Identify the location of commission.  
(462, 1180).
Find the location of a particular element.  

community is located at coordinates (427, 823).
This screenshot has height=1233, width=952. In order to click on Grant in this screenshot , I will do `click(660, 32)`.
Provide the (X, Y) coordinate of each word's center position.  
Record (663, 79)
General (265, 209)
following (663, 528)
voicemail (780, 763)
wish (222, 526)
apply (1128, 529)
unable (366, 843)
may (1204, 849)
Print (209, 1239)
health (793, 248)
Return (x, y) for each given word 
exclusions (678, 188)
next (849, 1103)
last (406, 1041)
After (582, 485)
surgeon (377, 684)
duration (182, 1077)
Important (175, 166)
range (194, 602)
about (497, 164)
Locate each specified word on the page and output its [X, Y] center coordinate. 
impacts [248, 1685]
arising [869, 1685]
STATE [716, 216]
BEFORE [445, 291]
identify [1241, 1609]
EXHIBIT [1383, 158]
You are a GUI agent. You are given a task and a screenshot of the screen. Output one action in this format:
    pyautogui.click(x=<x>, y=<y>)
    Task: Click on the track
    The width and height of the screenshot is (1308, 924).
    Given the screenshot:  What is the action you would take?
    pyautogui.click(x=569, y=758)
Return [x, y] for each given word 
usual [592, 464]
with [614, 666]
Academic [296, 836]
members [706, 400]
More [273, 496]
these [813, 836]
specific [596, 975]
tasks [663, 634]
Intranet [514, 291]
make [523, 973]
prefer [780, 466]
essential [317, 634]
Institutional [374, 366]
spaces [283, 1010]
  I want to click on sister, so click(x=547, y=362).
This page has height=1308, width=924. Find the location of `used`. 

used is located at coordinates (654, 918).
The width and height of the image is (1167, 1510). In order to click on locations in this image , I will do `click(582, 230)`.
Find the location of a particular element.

○ ○ ○ ○

BRIEF:
Rewrite all of the data above as a JSON list of strings, with one string per line and blank lines omitted.

FINAL ANSWER:
[
  "Identify the location of commission.  ",
  "(462, 1180).",
  "Find the location of a particular element.  ",
  "community is located at coordinates (427, 823).",
  "This screenshot has height=1233, width=952. In order to click on Grant in this screenshot , I will do `click(660, 32)`.",
  "Provide the (X, Y) coordinate of each word's center position.  ",
  "Record (663, 79)",
  "General (265, 209)",
  "following (663, 528)",
  "voicemail (780, 763)",
  "wish (222, 526)",
  "apply (1128, 529)",
  "unable (366, 843)",
  "may (1204, 849)",
  "Print (209, 1239)",
  "health (793, 248)",
  "Return (x, y) for each given word ",
  "exclusions (678, 188)",
  "next (849, 1103)",
  "last (406, 1041)",
  "After (582, 485)",
  "surgeon (377, 684)",
  "duration (182, 1077)",
  "Important (175, 166)",
  "range (194, 602)",
  "about (497, 164)",
  "Locate each specified word on the page and output its [X, Y] center coordinate. ",
  "impacts [248, 1685]",
  "arising [869, 1685]",
  "STATE [716, 216]",
  "BEFORE [445, 291]",
  "identify [1241, 1609]",
  "EXHIBIT [1383, 158]",
  "You are a GUI agent. You are given a task and a screenshot of the screen. Output one action in this format:",
  "    pyautogui.click(x=<x>, y=<y>)",
  "    Task: Click on the track",
  "    The width and height of the screenshot is (1308, 924).",
  "    Given the screenshot:  What is the action you would take?",
  "    pyautogui.click(x=569, y=758)",
  "Return [x, y] for each given word ",
  "usual [592, 464]",
  "with [614, 666]",
  "Academic [296, 836]",
  "members [706, 400]",
  "More [273, 496]",
  "these [813, 836]",
  "specific [596, 975]",
  "tasks [663, 634]",
  "Intranet [514, 291]",
  "make [523, 973]",
  "prefer [780, 466]",
  "essential [317, 634]",
  "Institutional [374, 366]",
  "spaces [283, 1010]",
  "  I want to click on sister, so click(x=547, y=362).",
  "This page has height=1308, width=924. Find the location of `used`. ",
  "used is located at coordinates (654, 918).",
  "The width and height of the image is (1167, 1510). In order to click on locations in this image , I will do `click(582, 230)`.",
  "Find the location of a particular element."
]